ABOUT THIS TASK:
The entries below must be repeated exactly. None may be skipped.

(Stored data entries)

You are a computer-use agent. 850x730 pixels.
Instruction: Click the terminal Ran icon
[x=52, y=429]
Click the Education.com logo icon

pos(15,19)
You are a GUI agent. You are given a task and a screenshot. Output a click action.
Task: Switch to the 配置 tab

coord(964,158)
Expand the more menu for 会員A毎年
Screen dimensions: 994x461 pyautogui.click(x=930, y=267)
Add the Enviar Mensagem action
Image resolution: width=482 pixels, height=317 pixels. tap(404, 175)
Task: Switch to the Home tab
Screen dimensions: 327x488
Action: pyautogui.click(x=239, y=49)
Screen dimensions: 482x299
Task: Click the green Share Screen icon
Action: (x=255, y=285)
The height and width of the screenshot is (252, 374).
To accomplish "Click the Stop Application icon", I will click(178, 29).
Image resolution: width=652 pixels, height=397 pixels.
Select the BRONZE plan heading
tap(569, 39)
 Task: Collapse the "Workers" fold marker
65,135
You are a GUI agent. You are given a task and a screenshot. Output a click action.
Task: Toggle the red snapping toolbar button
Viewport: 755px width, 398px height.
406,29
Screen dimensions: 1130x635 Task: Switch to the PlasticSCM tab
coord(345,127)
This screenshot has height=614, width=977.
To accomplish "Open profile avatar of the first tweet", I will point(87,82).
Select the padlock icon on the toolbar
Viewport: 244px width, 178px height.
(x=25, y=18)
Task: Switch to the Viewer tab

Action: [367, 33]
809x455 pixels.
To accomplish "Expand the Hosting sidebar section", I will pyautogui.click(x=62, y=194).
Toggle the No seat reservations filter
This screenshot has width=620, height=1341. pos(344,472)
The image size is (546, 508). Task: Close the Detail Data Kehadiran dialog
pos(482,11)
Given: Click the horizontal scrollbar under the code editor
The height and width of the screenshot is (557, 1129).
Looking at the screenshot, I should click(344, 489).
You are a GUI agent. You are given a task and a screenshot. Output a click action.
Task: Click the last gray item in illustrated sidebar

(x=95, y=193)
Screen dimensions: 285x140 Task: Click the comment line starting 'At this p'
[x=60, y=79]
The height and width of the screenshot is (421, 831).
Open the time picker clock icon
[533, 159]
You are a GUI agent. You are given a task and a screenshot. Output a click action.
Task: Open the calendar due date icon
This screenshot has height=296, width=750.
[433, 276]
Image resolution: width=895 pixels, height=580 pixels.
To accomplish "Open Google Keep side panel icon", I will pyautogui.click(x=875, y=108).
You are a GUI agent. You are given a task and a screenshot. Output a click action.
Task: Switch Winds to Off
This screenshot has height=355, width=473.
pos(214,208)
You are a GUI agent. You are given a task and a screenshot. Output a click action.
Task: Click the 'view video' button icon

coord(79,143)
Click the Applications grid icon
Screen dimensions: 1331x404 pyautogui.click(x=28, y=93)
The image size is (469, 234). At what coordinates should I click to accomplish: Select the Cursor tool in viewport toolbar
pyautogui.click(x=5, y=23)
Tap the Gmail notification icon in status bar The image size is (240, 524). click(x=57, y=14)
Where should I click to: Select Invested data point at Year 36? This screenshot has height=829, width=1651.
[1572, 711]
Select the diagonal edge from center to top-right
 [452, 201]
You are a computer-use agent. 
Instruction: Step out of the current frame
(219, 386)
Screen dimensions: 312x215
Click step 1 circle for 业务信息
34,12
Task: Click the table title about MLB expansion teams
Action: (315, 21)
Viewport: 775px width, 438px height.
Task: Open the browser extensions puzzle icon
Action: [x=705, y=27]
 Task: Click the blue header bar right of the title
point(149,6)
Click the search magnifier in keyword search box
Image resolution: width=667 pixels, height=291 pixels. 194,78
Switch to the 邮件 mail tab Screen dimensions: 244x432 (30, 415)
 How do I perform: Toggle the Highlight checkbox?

RESPONSE AREA:
You are a computer-use agent. 850x730 pixels.
Instruction: Click the terminal Ran icon
[x=52, y=429]
Click the Education.com logo icon

pos(15,19)
You are a GUI agent. You are given a task and a screenshot. Output a click action.
Task: Switch to the 配置 tab

coord(964,158)
Expand the more menu for 会員A毎年
Screen dimensions: 994x461 pyautogui.click(x=930, y=267)
Add the Enviar Mensagem action
Image resolution: width=482 pixels, height=317 pixels. tap(404, 175)
Task: Switch to the Home tab
Screen dimensions: 327x488
Action: pyautogui.click(x=239, y=49)
Screen dimensions: 482x299
Task: Click the green Share Screen icon
Action: (x=255, y=285)
The height and width of the screenshot is (252, 374).
To accomplish "Click the Stop Application icon", I will click(178, 29).
Image resolution: width=652 pixels, height=397 pixels.
Select the BRONZE plan heading
tap(569, 39)
 Task: Collapse the "Workers" fold marker
65,135
You are a GUI agent. You are given a task and a screenshot. Output a click action.
Task: Toggle the red snapping toolbar button
Viewport: 755px width, 398px height.
406,29
Screen dimensions: 1130x635 Task: Switch to the PlasticSCM tab
coord(345,127)
This screenshot has height=614, width=977.
To accomplish "Open profile avatar of the first tweet", I will point(87,82).
Select the padlock icon on the toolbar
Viewport: 244px width, 178px height.
(x=25, y=18)
Task: Switch to the Viewer tab

Action: [367, 33]
809x455 pixels.
To accomplish "Expand the Hosting sidebar section", I will pyautogui.click(x=62, y=194).
Toggle the No seat reservations filter
This screenshot has width=620, height=1341. pos(344,472)
The image size is (546, 508). Task: Close the Detail Data Kehadiran dialog
pos(482,11)
Given: Click the horizontal scrollbar under the code editor
The height and width of the screenshot is (557, 1129).
Looking at the screenshot, I should click(344, 489).
You are a GUI agent. You are given a task and a screenshot. Output a click action.
Task: Click the last gray item in illustrated sidebar

(x=95, y=193)
Screen dimensions: 285x140 Task: Click the comment line starting 'At this p'
[x=60, y=79]
The height and width of the screenshot is (421, 831).
Open the time picker clock icon
[533, 159]
You are a GUI agent. You are given a task and a screenshot. Output a click action.
Task: Open the calendar due date icon
This screenshot has height=296, width=750.
[433, 276]
Image resolution: width=895 pixels, height=580 pixels.
To accomplish "Open Google Keep side panel icon", I will pyautogui.click(x=875, y=108).
You are a GUI agent. You are given a task and a screenshot. Output a click action.
Task: Switch Winds to Off
This screenshot has height=355, width=473.
pos(214,208)
You are a GUI agent. You are given a task and a screenshot. Output a click action.
Task: Click the 'view video' button icon

coord(79,143)
Click the Applications grid icon
Screen dimensions: 1331x404 pyautogui.click(x=28, y=93)
The image size is (469, 234). At what coordinates should I click to accomplish: Select the Cursor tool in viewport toolbar
pyautogui.click(x=5, y=23)
Tap the Gmail notification icon in status bar The image size is (240, 524). click(x=57, y=14)
Where should I click to: Select Invested data point at Year 36? This screenshot has height=829, width=1651.
[1572, 711]
Select the diagonal edge from center to top-right
 [452, 201]
You are a computer-use agent. 
Instruction: Step out of the current frame
(219, 386)
Screen dimensions: 312x215
Click step 1 circle for 业务信息
34,12
Task: Click the table title about MLB expansion teams
Action: (315, 21)
Viewport: 775px width, 438px height.
Task: Open the browser extensions puzzle icon
Action: [x=705, y=27]
 Task: Click the blue header bar right of the title
point(149,6)
Click the search magnifier in keyword search box
Image resolution: width=667 pixels, height=291 pixels. 194,78
Switch to the 邮件 mail tab Screen dimensions: 244x432 (30, 415)
 How do I perform: Toggle the Highlight checkbox?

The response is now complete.